Saturday, December 7, 2019

GCP Study Notes 2: start running jupyter in 5 mins from GCP, Bigqery example



The most easy way to run jupyter notebook in GCP
There are several ways to run jupyter notebook in GCP, you can starting from creating dataproc cluster, or VM, then install the anaconda package there. It involves quite a few configue setting and might not that easy for the traditional data scientist with more statitics background. Here is the most easy way I found you can run the jupyter session in GCP via a fewest clicks.

Go to left menu of GCP, find "AI platform", then click "notebook", you can easily create a notebook with a few clicks. After you create the notebook, click "open jupyterlab", then you are in the traditional jupyter environment, you can create .txt file and rename to .py file, running like python spyder.

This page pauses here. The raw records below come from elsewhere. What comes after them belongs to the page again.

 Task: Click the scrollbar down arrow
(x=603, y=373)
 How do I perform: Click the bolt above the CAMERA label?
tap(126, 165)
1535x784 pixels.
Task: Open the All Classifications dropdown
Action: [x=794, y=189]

Another powerful part is the tutorial there, once you are in the jupyter environment, you can see a "tutorial" folder, which has a lot of tutorial examples you can try there.

Error: "cannot import name automl_v1beta1", "cannot import name automlwrapper","ImportError: No module named 'automlwrapper'"

When you are in the jupyter emvironment, you were trying to import automlwrapper or automl_v1beta1, you might find the above error message. Here is some quick way to fix:
#===========================================================
#run the following in the terminal
pip install --user --upgrade  google-cloud-automl
#then re-start the kernel in jupyter, run import again:
from google.cloud import storage
from google.cloud import automl_v1beta1 as automl
from automlwrapper import AutoMLWrapper
#===========================================================

Here are some example code of creating dataproc cluster and pre-install python.
#===========================================================
#!/bin/bash
set -euo pipefail

DIR="${BASH_SOURCE%/*}"
[[ ! -d "${DIR}" ]] && DIR="${PWD}"
readonly DIR

echo "Creating dataproc cluster..."

function usage {
  cat << EOF
usage: $0 [-h] [-c=cluster-name]
  -h                 display help
  -c=cluster-name    specify unique dataproc cluster name to launch
EOF
  exit 1
}

for i in "$@"
do
  case $i in
    -c=*)
      DATAPROC_CLUSTER_NAME="${i#*=}"
      shift # past argument=value
      ;;
    -h)
      usage
      ;;
    *)
      ;;
  esac
done

[[ -c "${DATAPROC_CLUSTER_NAME}" ]] && usage
echo "Using following cluster name: ${DATAPROC_CLUSTER_NAME}"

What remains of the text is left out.